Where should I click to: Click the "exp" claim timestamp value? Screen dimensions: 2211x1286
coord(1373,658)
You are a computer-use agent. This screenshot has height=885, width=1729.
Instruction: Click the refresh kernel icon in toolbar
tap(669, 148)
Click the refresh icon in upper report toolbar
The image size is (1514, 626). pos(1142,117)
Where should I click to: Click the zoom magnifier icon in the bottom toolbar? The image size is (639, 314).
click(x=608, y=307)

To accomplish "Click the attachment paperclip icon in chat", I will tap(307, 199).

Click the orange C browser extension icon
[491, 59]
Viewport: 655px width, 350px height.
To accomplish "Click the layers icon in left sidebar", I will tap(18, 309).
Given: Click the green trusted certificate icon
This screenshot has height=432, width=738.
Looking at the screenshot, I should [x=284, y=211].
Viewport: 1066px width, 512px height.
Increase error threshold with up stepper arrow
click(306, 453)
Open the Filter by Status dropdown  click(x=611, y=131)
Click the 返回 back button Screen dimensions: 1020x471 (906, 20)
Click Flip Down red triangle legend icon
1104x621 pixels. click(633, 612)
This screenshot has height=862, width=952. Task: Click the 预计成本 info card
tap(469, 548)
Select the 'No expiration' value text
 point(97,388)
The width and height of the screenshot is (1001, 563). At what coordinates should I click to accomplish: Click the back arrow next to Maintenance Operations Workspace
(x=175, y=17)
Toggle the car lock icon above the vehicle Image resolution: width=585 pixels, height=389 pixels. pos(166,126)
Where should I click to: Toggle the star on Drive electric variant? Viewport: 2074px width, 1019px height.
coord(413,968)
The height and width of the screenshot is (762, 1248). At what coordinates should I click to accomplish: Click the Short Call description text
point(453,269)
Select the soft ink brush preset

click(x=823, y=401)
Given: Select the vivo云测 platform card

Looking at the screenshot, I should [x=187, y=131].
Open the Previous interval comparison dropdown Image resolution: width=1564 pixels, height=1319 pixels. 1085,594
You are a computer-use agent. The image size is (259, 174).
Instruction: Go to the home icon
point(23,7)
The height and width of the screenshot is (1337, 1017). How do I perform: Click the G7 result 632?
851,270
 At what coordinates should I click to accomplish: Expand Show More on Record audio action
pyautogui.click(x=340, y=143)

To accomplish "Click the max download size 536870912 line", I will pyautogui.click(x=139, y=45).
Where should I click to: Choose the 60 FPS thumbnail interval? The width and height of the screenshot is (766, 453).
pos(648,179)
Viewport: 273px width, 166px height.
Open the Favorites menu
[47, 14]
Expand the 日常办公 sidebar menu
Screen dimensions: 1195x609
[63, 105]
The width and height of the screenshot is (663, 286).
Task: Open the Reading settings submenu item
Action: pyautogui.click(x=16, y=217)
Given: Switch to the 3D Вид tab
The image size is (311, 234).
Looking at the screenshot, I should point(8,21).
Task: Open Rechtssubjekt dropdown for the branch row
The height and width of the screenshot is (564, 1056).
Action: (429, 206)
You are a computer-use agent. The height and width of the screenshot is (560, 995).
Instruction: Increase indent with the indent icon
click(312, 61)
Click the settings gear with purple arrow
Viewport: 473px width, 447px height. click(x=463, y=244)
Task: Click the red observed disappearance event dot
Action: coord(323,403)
*****
■ **EXERCISE DESCRIPTION**
Copy out the entries from the line containing "will tap(307, 199)." through the line containing "point(23,7)", reproducing each line verbatim.

■ **ANSWER IN FULL**
To accomplish "Click the attachment paperclip icon in chat", I will tap(307, 199).

Click the orange C browser extension icon
[491, 59]
Viewport: 655px width, 350px height.
To accomplish "Click the layers icon in left sidebar", I will tap(18, 309).
Given: Click the green trusted certificate icon
This screenshot has height=432, width=738.
Looking at the screenshot, I should [x=284, y=211].
Viewport: 1066px width, 512px height.
Increase error threshold with up stepper arrow
click(306, 453)
Open the Filter by Status dropdown  click(x=611, y=131)
Click the 返回 back button Screen dimensions: 1020x471 (906, 20)
Click Flip Down red triangle legend icon
1104x621 pixels. click(633, 612)
This screenshot has height=862, width=952. Task: Click the 预计成本 info card
tap(469, 548)
Select the 'No expiration' value text
 point(97,388)
The width and height of the screenshot is (1001, 563). At what coordinates should I click to accomplish: Click the back arrow next to Maintenance Operations Workspace
(x=175, y=17)
Toggle the car lock icon above the vehicle Image resolution: width=585 pixels, height=389 pixels. pos(166,126)
Where should I click to: Toggle the star on Drive electric variant? Viewport: 2074px width, 1019px height.
coord(413,968)
The height and width of the screenshot is (762, 1248). At what coordinates should I click to accomplish: Click the Short Call description text
point(453,269)
Select the soft ink brush preset

click(x=823, y=401)
Given: Select the vivo云测 platform card

Looking at the screenshot, I should [x=187, y=131].
Open the Previous interval comparison dropdown Image resolution: width=1564 pixels, height=1319 pixels. 1085,594
You are a computer-use agent. The image size is (259, 174).
Instruction: Go to the home icon
point(23,7)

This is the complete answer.